Goal: Revise the lines from the start of the records through the line containing "point(903,651)", replacing "green" with "red" and keeping everything else unchanged.

[Records of locating words and elements]
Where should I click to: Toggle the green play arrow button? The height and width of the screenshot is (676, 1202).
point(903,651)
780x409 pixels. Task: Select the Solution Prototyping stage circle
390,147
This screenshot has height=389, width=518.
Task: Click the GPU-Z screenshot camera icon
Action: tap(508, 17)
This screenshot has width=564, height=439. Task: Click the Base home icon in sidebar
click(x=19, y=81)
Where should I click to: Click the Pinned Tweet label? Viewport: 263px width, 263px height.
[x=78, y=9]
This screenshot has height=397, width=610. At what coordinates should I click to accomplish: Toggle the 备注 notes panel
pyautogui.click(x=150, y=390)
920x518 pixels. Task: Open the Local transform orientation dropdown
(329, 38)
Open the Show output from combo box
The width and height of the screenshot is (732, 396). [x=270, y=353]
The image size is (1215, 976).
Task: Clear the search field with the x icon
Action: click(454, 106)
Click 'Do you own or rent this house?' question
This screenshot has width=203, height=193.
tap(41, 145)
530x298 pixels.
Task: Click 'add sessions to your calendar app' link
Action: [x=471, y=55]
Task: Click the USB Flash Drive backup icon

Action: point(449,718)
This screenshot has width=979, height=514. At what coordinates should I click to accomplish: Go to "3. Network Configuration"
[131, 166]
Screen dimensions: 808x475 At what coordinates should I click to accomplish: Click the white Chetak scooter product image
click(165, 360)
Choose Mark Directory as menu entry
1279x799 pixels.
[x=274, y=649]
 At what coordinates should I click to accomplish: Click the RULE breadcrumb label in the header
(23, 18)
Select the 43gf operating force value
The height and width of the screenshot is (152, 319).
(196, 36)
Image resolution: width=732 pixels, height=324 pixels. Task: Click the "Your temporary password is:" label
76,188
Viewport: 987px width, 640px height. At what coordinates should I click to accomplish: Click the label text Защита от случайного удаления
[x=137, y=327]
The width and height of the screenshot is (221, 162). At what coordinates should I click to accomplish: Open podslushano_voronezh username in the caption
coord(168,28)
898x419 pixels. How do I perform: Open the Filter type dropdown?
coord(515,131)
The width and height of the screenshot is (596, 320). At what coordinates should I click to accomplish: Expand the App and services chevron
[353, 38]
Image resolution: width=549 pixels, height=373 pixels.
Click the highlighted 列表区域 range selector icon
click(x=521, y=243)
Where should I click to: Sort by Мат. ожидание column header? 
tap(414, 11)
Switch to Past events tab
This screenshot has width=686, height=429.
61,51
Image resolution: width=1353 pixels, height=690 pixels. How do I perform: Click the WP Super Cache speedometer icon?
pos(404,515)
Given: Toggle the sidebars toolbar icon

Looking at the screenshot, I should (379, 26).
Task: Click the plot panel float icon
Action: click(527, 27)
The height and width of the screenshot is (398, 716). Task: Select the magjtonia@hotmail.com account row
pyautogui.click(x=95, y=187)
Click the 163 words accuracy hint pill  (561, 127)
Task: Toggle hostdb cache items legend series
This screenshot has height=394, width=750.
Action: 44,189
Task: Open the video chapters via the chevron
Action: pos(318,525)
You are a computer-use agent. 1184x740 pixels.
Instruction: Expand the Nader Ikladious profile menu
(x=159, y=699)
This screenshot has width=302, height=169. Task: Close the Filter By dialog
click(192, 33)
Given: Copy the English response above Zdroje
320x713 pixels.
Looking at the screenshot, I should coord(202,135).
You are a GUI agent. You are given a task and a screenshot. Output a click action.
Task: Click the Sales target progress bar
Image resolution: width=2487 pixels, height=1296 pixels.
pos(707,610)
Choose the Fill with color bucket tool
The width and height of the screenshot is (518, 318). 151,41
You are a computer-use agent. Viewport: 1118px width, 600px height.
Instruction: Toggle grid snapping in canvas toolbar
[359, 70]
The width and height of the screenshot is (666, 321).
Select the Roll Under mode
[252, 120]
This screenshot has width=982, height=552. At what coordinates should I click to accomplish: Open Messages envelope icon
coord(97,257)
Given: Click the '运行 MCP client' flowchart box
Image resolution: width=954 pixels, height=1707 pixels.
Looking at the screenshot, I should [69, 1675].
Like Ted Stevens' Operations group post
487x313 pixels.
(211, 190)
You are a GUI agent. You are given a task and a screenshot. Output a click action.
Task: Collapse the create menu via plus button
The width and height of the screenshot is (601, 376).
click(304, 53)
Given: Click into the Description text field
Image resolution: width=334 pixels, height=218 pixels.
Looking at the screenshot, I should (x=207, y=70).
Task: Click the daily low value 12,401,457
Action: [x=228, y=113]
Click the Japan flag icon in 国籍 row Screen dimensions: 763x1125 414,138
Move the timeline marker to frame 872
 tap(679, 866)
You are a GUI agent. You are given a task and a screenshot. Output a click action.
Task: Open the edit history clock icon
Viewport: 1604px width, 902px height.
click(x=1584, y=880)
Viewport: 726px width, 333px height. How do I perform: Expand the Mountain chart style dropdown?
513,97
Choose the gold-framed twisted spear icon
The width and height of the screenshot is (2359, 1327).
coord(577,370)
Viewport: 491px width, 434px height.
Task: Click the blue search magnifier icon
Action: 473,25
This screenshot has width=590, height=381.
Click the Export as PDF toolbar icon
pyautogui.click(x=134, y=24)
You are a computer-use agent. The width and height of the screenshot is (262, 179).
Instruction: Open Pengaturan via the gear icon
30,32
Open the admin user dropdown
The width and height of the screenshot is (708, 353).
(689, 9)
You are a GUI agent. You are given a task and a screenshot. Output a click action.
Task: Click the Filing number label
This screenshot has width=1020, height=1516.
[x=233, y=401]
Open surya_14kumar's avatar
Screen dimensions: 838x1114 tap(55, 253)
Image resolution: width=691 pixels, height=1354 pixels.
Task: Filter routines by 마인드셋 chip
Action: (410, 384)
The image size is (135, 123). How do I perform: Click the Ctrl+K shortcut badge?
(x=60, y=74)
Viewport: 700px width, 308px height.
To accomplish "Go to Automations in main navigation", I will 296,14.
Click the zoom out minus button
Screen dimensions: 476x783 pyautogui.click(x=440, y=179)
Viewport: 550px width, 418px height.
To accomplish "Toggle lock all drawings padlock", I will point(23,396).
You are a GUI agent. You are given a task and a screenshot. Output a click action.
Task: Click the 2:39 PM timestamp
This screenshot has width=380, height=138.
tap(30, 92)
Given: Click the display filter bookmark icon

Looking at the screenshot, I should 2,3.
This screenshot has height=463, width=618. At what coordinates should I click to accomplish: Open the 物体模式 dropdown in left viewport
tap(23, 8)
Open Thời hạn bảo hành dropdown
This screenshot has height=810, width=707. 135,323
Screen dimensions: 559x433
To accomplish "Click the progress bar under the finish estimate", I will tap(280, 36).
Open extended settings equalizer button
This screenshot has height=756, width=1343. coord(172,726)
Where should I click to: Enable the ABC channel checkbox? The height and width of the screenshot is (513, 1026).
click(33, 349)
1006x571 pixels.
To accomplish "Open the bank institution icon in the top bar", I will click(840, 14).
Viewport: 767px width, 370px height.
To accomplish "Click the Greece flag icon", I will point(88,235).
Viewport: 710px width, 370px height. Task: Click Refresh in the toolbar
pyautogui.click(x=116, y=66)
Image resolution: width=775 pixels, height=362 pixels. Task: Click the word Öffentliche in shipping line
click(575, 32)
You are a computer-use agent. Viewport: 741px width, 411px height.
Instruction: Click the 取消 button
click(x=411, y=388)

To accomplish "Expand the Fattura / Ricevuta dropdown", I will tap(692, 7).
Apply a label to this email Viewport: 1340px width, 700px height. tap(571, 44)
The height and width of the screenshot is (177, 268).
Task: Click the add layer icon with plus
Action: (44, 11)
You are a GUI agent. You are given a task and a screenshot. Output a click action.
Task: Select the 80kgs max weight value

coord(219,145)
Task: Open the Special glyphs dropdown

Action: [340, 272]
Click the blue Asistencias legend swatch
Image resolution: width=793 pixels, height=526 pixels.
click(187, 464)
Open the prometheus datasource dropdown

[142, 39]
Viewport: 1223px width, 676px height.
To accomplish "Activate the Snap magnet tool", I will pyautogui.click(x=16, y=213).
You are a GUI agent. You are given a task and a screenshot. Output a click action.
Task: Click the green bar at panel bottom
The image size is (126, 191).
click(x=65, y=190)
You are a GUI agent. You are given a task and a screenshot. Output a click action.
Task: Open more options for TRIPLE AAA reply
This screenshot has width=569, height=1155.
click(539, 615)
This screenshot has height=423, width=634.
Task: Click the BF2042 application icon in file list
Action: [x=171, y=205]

Written response:
Where should I click to: Toggle the red play arrow button? The height and width of the screenshot is (676, 1202).
point(903,651)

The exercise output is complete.